De acordo com o texto, a jornada diária do motorista profissional continua a ser de oito horas, com possibilidade de duas horas extras, totalizando o máximo de dez horas. O texto da Câmara permitia a extensão das horas extras, se decidido em convenção ou acordo coletivo, o que poderia levar a jornada a 12 horas.
Já o tempo de direção contínua, sem intervalos, ficou como no texto enviado pela Câmara. A cada seis horas no volante, o motorista deverá descansar 30 minutos, mas esse tempo poderá ser fracionado, assim como o de direção, desde que o tempo dirigindo seja limitado ao máximo de 5,5 horas contínuas. Atualmente, o tempo máximo de direção é de 4 horas contínuas.

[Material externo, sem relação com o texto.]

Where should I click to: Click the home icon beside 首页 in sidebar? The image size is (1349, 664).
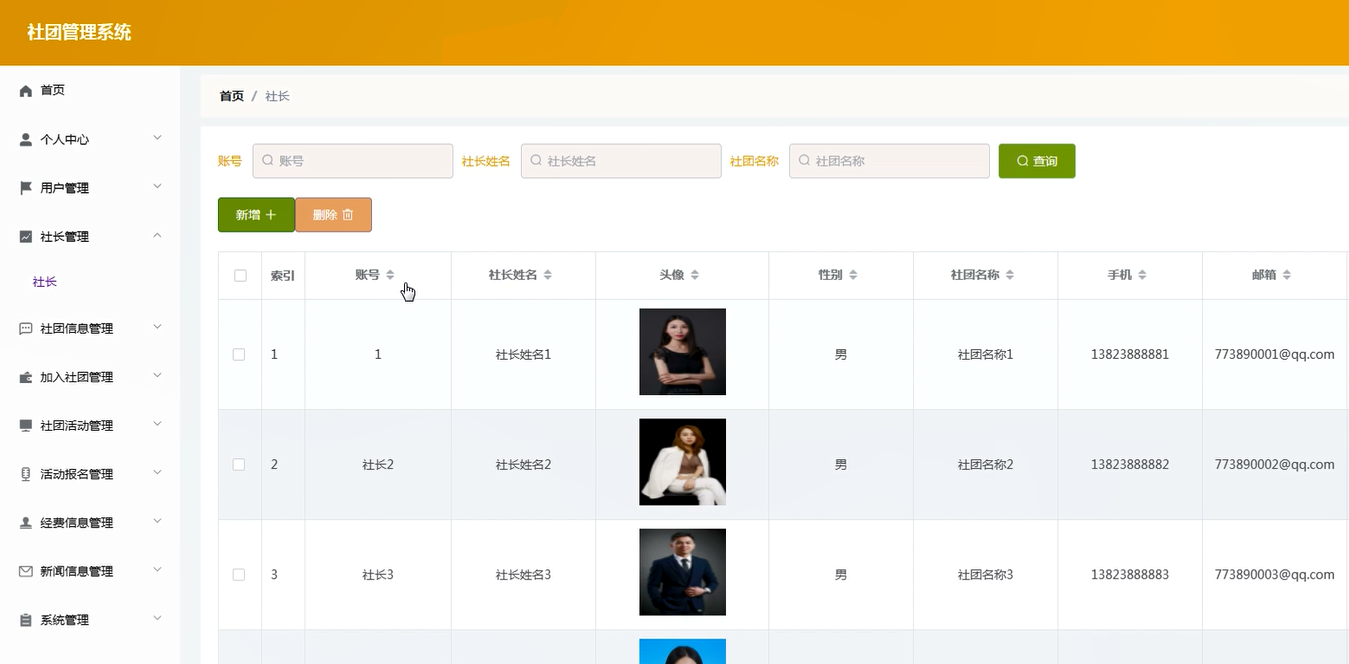pyautogui.click(x=26, y=91)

O atual descanso obrigatório diário, de 11 horas a cada 24 horas, poderá ser fracionado, usufruído no veículo e coincidir com os intervalos de 30 minutos. O primeiro período, entretanto, deverá ser de 8 horas contínuas. A lei atual prevê pelo menos 9 horas contínuas de descanso.
Pedágio e exame toxicológico
Foi suprimido do texto isenções de pedágio previstas no texto da Câmara. O benefício concedido geraria mudanças em contratos e seria revertido em cobrança extra para os demais motoristas.
Outro ponto alterado foi a fixação da janela de detecção do exame toxicológico em 90 dias. Pelo texto aprovado na Câmara, esses exames, feitos na admissão do motorista e na renovação da carteira de habilitação, teriam que ter a janela mínima de 90 dias. A palavra “mínima” foi retirada do texto porque apenas um laboratório no Brasil faz exames com a janela de detecção superior a esse tempo.